We various of the Berkeley NIPY crowd were in a Mexican restaurant yesterday lunchtime. We discussed the IPython notebook and scientific programming and reproducible research.
One question struck me as fundamental: do scientists have to learn to be software engineers?
I think the common answer to this is "No - scientific coding is different". The "No" camp points out that scientists use code in a different way to software engineers. Science is exploration, and so is scientific coding. Scientific code is provisional, often changing. There is no specfication, there is no production system that must just work. We are trying stuff out, seeing what works, adjusting to our better understanding of the data and the ideas.
Maybe the scientist's idea of the canonical software engineer is someone who writes and hosts a web application with some database behind it.
Accepting the "No", we look at things that software engineers should learn:
- Version control. Essential for a software engineer, apparently, because they need to be able to rollback their changes, and keep track of released and development versions. Desirable maybe for a scientist, but not essential, because the code never goes into production, and we always use the latest version of the code.
- Testing. Essential for a software engineer, otherwise they may release code that corrupts a database of financial transactions or delivers the wrong item to your address. Desirable maybe for a scientist, but not essential because the nature of the code changes so often that it would only slow things down to write exhaustive tests, only for the code to change track and make the tests obsolete.
- Code review. Essential for a software engineer, because they work in teams with other software engineers. This is their job, to write code, and they can learn from each other. Desirable maybe for a scientist, but not essential because each scientist owns their own problem and so only they can understand their code. Explaining the code is time-consuming and slows progress in developing new ideas. Others in the lab are not software engineers, so they are not trained to review code, they will not enjoy it and they will not do a good job.
- Releases. Essential for a software engineer because they may be paid to provide code that others can use. The release labels code that can be used. The software engineer can and should make sure the code works as advertised. Desirable maybe for a scientist, but not essential, because the code changes often, and the code may be written to solve a very specific problem that could not be of much interest to another researcher. If the other researcher is interested, they should make the effort to work out how to use the code, that is not the job of the author-scientist, they are not paid to support software, but to produce science.
- Documentation. Essential for a software engineer because they want their code to be used correctly by other people. Desirable but not essential for the scientist because scientific code is not for distribution except to other scientists who must take responsibility for the code themselves.
I think that these set of beliefs lie at the heart of the problem for reproducible science.
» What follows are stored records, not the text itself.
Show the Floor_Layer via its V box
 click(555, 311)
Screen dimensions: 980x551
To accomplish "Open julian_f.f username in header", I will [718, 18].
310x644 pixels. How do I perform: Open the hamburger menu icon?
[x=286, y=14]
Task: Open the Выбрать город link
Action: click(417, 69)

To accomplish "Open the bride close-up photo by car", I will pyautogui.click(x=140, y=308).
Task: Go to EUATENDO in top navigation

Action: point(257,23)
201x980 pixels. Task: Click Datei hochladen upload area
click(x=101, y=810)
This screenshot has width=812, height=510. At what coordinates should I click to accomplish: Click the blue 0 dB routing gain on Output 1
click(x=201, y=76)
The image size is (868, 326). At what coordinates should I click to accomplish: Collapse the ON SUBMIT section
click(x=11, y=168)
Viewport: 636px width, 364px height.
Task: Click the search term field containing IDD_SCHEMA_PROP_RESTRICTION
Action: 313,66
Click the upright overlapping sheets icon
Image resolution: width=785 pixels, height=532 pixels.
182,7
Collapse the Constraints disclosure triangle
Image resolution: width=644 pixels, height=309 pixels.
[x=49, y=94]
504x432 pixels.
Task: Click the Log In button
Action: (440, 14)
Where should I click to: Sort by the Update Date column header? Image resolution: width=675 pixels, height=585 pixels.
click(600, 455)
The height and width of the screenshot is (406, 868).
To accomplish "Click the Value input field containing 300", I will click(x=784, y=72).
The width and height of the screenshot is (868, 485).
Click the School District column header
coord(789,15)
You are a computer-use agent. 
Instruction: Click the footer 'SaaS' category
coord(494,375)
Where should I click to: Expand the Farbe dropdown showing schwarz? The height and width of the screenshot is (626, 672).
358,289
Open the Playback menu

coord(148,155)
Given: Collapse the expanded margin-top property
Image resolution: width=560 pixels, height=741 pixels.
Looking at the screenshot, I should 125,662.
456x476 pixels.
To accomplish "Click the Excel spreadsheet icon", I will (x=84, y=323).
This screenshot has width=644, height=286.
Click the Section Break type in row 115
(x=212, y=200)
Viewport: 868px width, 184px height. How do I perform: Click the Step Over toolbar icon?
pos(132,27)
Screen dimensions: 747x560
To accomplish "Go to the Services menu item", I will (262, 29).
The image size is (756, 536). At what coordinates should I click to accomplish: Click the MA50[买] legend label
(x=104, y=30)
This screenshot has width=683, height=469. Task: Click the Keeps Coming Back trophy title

The beliefs rest on the following model of writing scientific code:
A folk model of scientific code
A scientist named A writes some code. They check the code. They confirm it is working. Most likely this means the code is free of major errors.
Another scientist named B is reading some results published by A. They can assume that the results are free of major errors.
Living with the folk model
Now everything makes sense. Version control, testing, code review, releases, documentation are great, of course, but if we can assume there are no major errors, then - why would B want to see my code? If B gets my code, why would she need to understand it? Why would she need to know what version it was, or how that related to my paper? She should assume that there are no major errors.
Rejecting the folk model
The folk model is not just too simple, it is flat-out wrong. We make mistakes all the time. All the time. If you know that, then you know that B needs to check your stuff. They can't do science without checking your stuff. If they need to check your stuff, you need to write your code for production. Then, nothing is optional. We all need; version control, testing, code review, releases, documentation.